• 012 - Postface

    Postface ~ L'Achèvement du Prologue
     
    Je soulevais le rideau du revers de la main.
    "Il pleut toujours..."

    Je me retournais et m'assis en soupirant. Toi, tu étais là, assise sur le fauteuil, en train de repriser mon uniforme. Ton air si serein et si calme me désespérait. Comment pouvais-tu être aussi neutre face aux événements extérieurs ? De rage et de tristesse, je croisais mes bras sur la table et enfouis ma tête dedans.
    "Les dieux sont en colère contre nous, c'est pour ça qu'il pleut tout le temps."
     
    Cousant à la main, tu ne répondis rien. De toute façon, ta voix, je savais que tu l'avais perdue depuis longtemps. Tu t'es donc contentée de verser des larmes silencieuses sur le faux sourire collé à ton visage.
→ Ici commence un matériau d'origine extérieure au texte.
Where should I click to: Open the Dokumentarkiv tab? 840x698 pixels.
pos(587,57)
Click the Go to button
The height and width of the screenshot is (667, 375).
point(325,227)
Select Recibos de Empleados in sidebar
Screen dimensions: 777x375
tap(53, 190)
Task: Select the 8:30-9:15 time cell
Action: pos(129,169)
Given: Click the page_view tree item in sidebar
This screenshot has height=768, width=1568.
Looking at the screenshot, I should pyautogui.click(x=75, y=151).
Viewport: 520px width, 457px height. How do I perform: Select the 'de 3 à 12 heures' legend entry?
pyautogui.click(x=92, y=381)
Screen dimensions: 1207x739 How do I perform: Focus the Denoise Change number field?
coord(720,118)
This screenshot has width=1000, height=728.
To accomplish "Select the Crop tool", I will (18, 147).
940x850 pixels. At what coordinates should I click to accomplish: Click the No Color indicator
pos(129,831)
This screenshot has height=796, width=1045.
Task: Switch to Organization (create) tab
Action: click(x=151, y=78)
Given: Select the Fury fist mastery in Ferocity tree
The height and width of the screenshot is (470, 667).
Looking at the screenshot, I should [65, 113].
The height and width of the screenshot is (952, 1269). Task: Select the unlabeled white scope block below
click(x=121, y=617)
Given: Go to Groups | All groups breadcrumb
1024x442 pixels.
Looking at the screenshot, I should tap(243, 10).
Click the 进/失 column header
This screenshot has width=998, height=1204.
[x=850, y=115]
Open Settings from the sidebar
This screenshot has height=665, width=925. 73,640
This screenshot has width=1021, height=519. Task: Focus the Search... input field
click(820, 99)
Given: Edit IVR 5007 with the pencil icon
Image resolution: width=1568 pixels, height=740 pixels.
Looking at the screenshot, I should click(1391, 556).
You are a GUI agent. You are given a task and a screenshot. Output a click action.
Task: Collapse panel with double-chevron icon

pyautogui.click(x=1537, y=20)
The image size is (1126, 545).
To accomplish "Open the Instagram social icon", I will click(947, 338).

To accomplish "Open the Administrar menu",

Je te regardais, la tête penchée sur mes bras, puis je la relevais pour regarder en face de moi. Je vis ce fichu sabre, qui était sensé me servir à tuer des gens.
    "Putain de guerre. Si on avait pas déconné, on en serait pas là."
     
    Tu ne réagis pas. Je fermais les yeux sur tes doigt qui s'appliquaient à leur tâche, puis je fermais les yeux.
     
    Des petites tapes de plus en plus insistante s'acharnaient sur mon épaule gauche. Les mains qui me les infligeaient finirent par agripper mon col et tirer d'un coup en arrière. J'ouvris les yeux.
    "Kyomu..."
     
    Tu affichais un sourire très fier. Tes yeux brillaient, et tu me tendais mon uniforme. Le même qu'avant. Je pris l'ensemble délicatement dans mes mains, et regarda le travail que tu avais fais. Un travail extraordinaire. Je retournais la veste, et y vit une grande fleur. A l'endroit de la plus grande entaille sur le vêtement, tu avais cousu une grande fleur. Je souris et te pris dans mes bras.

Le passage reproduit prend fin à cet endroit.